Dopo l’esplosione dell’epidemia nella Mongolia Interna, la malattia potrebbe arrivare nella capitale.
L’infezione da peste bubbonica contratta da una coppia della Mongolia Interna sta scatenando l’impegno della regione autonoma cinese per fermare la diffusione della malattia e impedire che la sua ondata raggiunga Pechino. Il Governo provinciale ha imposto dei “filtri” per controllare che le persone in partenza non siano contaminate, istituendo gruppi per le verifiche mediche e addirittura ispezioni sul traffico.
In realtà l’epidemia è già arrivata nella capitale. Dopo essere stata a lungo curata nella Mongolia Interna per una presunta polmonite, la coppia in questione è stata infatti trasportata all’inizio di novembre a Pechino, dove si è scoperta la vera causa dei problemi di salute: peste bubbonica. Secondo le ricerche condotte dalla rivista economica Caixin, già a metà dell’agosto scorso erano stati scoperti 12 “feroci” ceppi di peste bubbonica in alcuni topi nella regione settentrionale, ma la comunicazione immediata della scoperta alle autorità sanitarie, prevista dal protocollo, non è avvenuta.
Ora la Mongolia Interna cerca di recuperare il tempo perduto.
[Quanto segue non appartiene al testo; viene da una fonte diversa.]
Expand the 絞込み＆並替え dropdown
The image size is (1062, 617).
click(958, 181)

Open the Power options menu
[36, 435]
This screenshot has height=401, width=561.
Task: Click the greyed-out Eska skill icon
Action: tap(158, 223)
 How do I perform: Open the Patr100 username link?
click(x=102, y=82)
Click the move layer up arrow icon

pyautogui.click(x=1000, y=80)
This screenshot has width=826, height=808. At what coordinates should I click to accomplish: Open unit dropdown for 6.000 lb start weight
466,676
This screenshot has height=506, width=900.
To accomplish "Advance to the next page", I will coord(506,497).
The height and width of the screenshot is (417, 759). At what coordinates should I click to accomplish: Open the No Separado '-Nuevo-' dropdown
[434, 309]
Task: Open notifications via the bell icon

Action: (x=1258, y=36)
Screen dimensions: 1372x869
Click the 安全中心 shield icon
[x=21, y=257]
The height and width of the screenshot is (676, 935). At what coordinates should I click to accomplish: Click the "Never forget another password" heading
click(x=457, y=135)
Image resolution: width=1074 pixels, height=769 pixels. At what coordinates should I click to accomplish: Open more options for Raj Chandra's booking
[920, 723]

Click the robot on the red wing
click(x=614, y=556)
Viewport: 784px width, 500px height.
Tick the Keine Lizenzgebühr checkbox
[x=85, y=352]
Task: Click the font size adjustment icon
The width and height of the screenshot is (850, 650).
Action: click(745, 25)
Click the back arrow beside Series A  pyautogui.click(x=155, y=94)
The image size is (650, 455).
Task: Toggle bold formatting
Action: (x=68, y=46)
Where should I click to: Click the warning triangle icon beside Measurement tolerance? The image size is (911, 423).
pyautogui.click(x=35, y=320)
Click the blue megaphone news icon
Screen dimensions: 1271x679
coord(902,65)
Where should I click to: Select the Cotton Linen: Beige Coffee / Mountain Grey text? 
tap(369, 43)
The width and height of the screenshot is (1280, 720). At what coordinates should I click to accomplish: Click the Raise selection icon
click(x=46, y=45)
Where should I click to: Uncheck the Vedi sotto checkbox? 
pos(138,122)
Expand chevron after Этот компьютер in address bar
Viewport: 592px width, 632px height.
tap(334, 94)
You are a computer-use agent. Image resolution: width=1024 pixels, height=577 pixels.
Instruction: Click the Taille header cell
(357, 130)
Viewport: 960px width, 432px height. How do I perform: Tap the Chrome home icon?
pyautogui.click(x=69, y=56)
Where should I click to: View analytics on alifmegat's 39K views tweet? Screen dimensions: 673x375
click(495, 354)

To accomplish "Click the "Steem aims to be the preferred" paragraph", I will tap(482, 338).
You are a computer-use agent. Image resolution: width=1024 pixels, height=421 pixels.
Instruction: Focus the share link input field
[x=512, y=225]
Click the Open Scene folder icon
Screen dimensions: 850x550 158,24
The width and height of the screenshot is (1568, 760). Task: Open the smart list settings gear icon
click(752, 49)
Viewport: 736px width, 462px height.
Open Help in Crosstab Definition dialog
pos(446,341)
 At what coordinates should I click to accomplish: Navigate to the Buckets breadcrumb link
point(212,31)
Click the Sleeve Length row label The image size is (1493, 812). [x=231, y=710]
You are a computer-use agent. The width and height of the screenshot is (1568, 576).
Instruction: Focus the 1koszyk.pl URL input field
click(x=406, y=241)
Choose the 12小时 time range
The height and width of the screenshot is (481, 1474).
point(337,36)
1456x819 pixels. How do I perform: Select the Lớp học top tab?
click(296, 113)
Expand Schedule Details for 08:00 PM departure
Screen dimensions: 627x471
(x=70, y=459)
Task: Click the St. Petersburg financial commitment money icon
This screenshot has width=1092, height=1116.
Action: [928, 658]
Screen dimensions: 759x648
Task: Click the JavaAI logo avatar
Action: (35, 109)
Dall’incidente emergono due problemi: il primo è l’enorme dislivello tra l’offerta sanitaria (in personale e strutture) in città come Pechino e le regioni meno sviluppate, spesso di campagna; il secondo è la mancanza di immediata comunicazione della malattia, che ricorda da vicino quanto accaduto nel 2003 con l’epidemia di Sars. All’epoca le autorità nascosero per mesi la malattia e l’entità dell’infezione, lasciando che si sviluppasse fino a divenire un’epidemia mondiale.